Murder the poor, get a promotion. Murder the rich, get a place in history. I am starting to suspect a Zodiac copycat, given the wacky clue.
I will try to spend some time there next few days on means of peaceful resistance to the presumptive junta.
People have fought valiantly and pracefully before.
https://www.democraticunderground.com/100219759252
Bluetus
(381 posts)if I don't display a sufficient amount of compassion for the dead CEO. The doctor is right that having 400 million guns in circulation is part of the problem. And our HC system, especially the funding/insurance part of it, is not just ineffective and harmful, it is deliberately designed to enrich the few at the expense of the many by taking advantage of people at their most vulnerable.
But that is only part of the story. None of this would have happened if the media, the AMA , our politicians and other responsible parties had been doing their jobs all along.
There is a national indifference to this CEO's death, and that is sad, as it reflects on where we are as a society. But spare me the guilt trips. I take no responsibility of this, and I place the responsibility squarely on the people who created, sustain, and enable this wicked system to exist. Nobody should have to die because of this. Not the CEO, Not the millions of people that CEO's company killed through denial of service. The media's rule is "if it bleeds, it leads" so this was increasingly inevitable. We may never know the entire story here because the gunman will eventually be identified and will probably take his own life before capture. Clearly he felt that his most important purpose was to bring this issue to the forefront. That, along with the CEO's death, is equally sad in my book. All of this was preventable. All of this is the direct result of large, powerful organizations in pursuit of unimaginable levels of wealth. There never should be an overriding profit motive in our education, our water and air, our food supply, or our health care. You want to invent the next computer, car, or robot to get rich? Have at it. But health care must be considered a basic human right. That is the real story here.
I have no joy in seeing any CEO shot dead, even one in charge of a company so villainous as UHC. But I do take some satisfaction is seeing the media baffled and surprised as to why the American people care about this more than they care whether Hunter Biden failed to check a box on a gun permit for a gun he owned a week and never used.

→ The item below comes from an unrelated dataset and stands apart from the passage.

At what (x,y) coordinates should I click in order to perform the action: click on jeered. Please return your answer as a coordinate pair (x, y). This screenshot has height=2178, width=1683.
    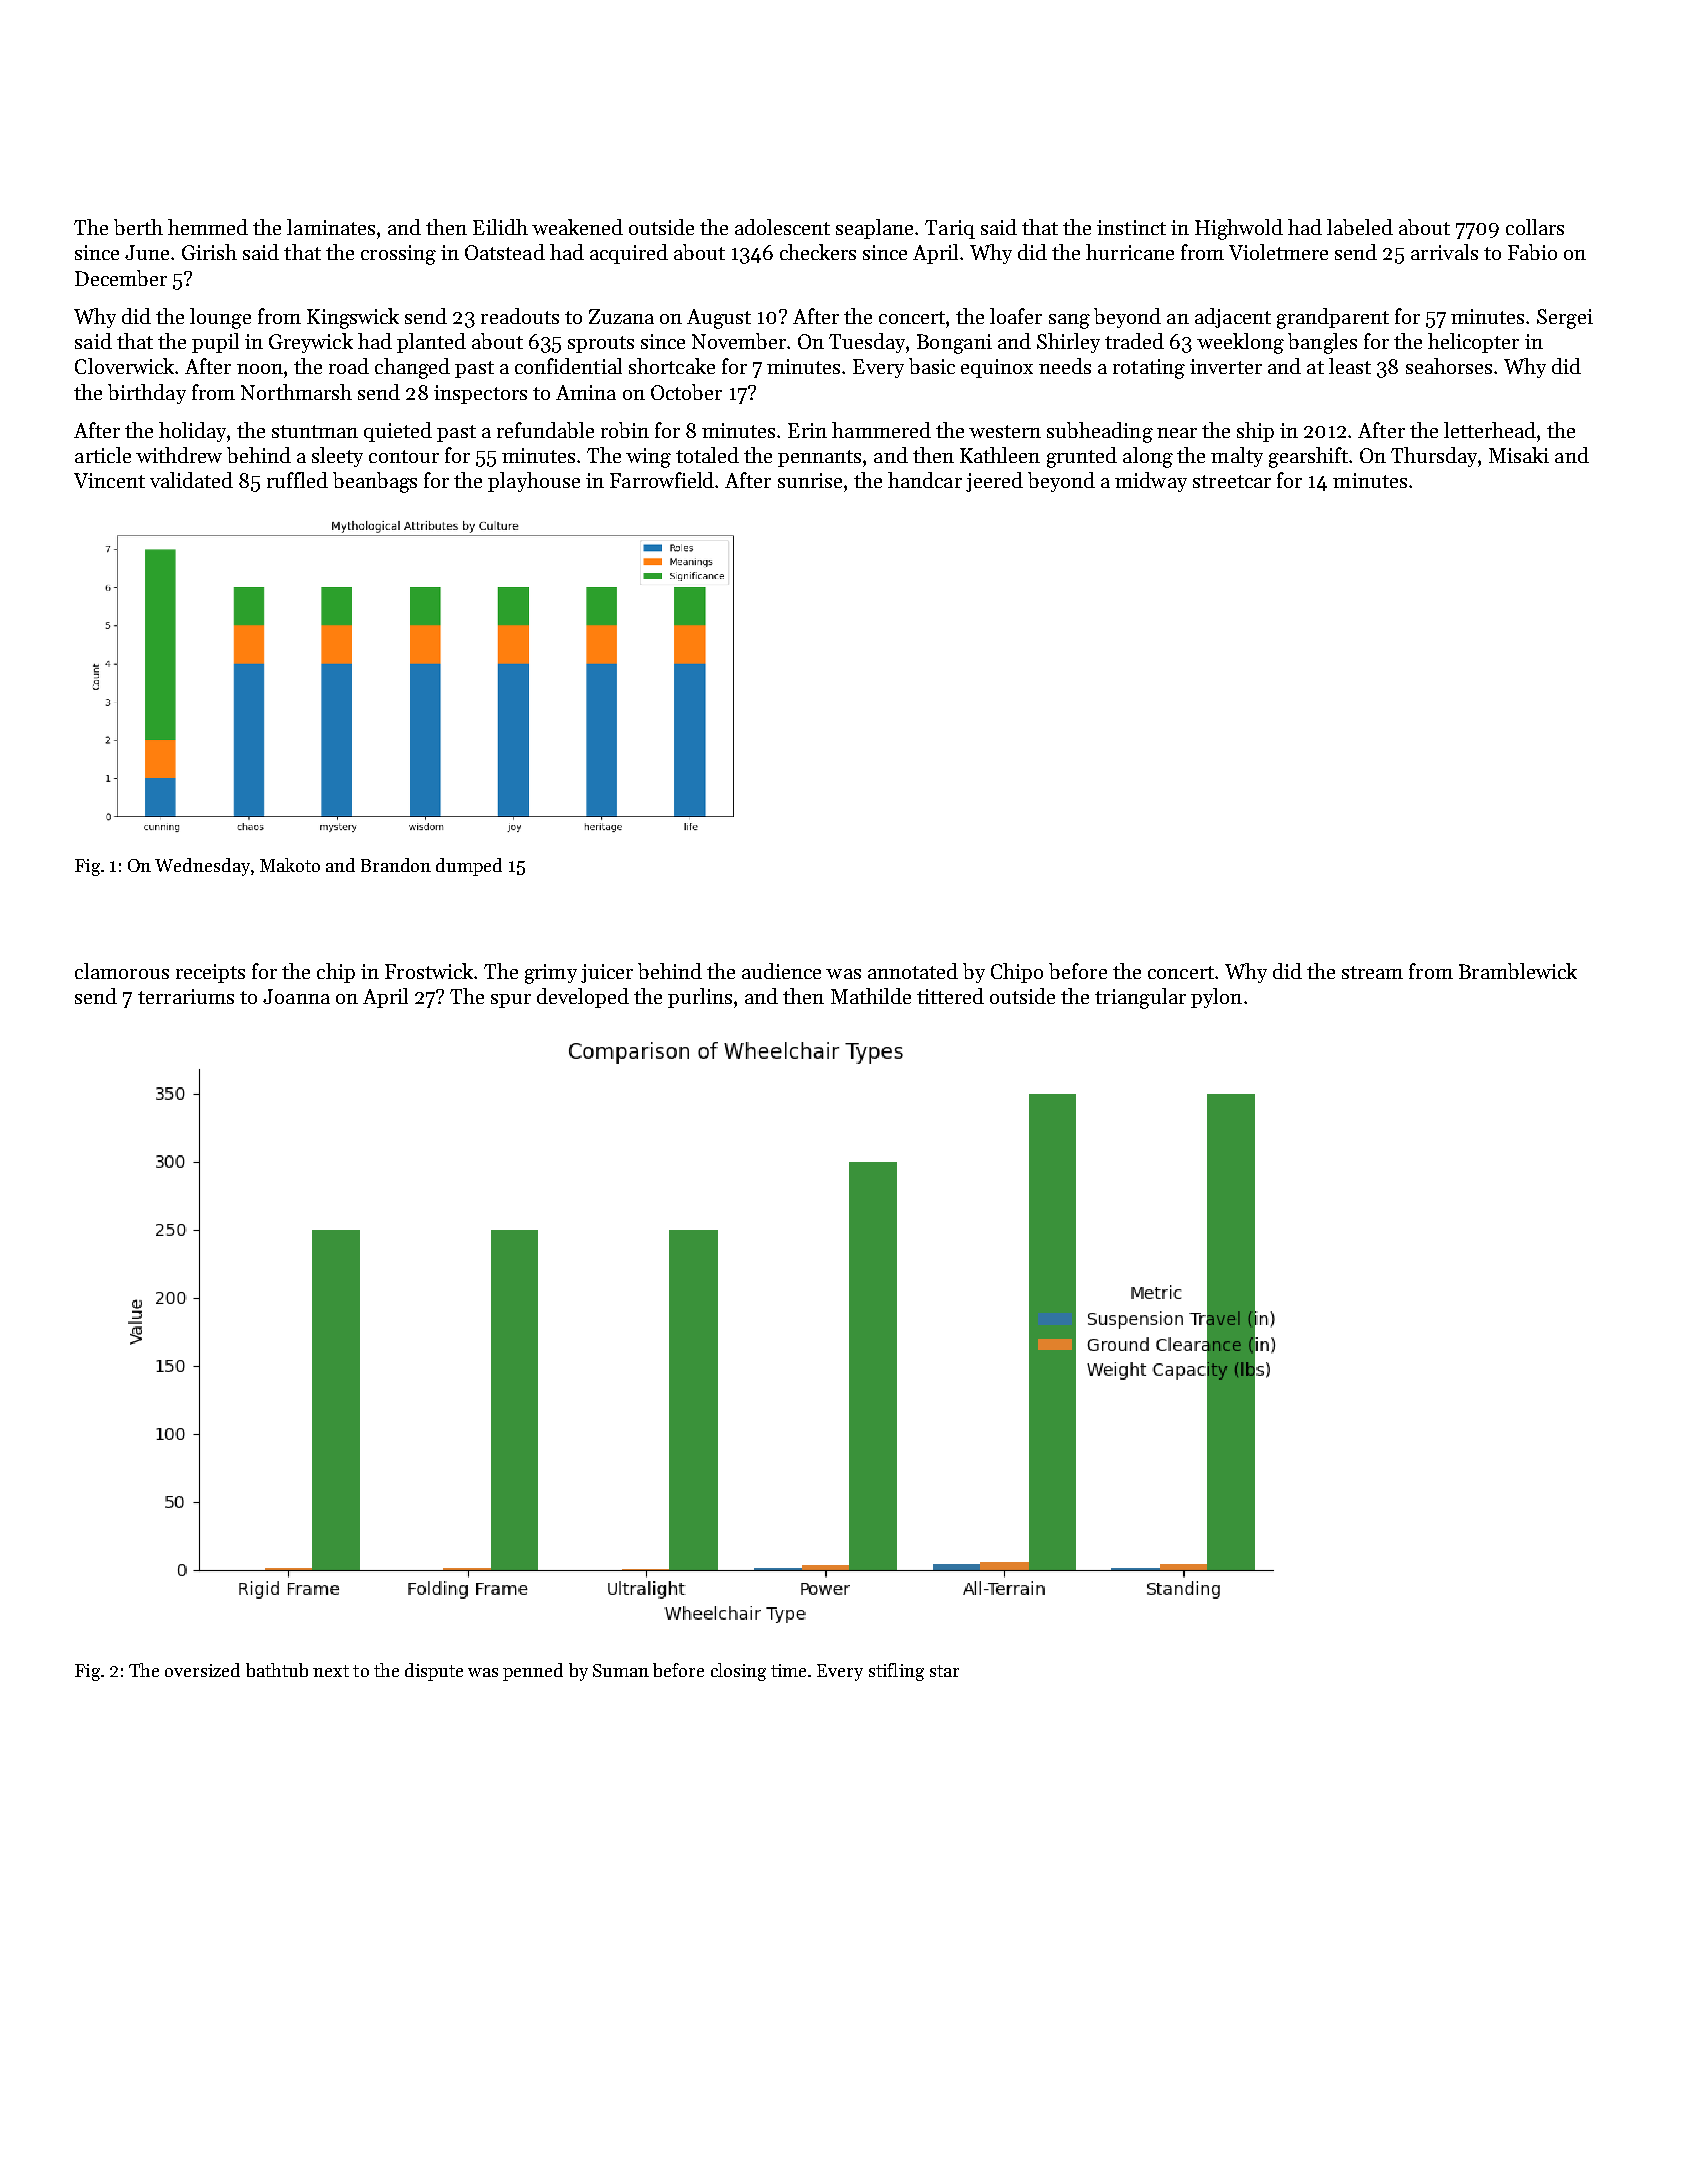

Dear media, welcome to the real world, if only for a day. And if it is only for a day, then I'm afraid this won't be the last such case we see. This is on you, not me.
Jilly_in_VA
(11,250 posts)"My plan only covers an anticipated amount of sympathy."
It has produced some high quality dark humor.
We are all under a lot of mental stress these days and while I dont like violence ever (I am pretty sure that in any scenario involving violence I would be the victim not the perpetrator), dark humour is one of the healthiest coping mechanisms there is:
https://theconversation.com/how-neoliberalism-is-damaging-your-mental-health-90565
Iggo
(48,644 posts)The manner of Thompsons death doesnt make him any less despicable than the murdering asshole who shot him.
I can despise both of them.
Why cant everyone else?
jfz9580m
(15,584 posts)Violence and social unrest are bad for all people.
Please spare me this performative pearl clutching.
The smell of bullshit..
I am logging off for six months, but I had to piss on this piece of real virtue signalling. This is virtue signalling.
Yes vigilante justice and violence are never a solution.
Because you or I could be the next one when the rule of law breaks down. The billionaires will just up their security.
But spare me this purely theatrical virtuous shit.
This is the one story in which the reactions transcend race, class, party, age and gender. It is the one story uniting anyone with any familiarity with the US healthcare system. It is about real anger not internet trolls.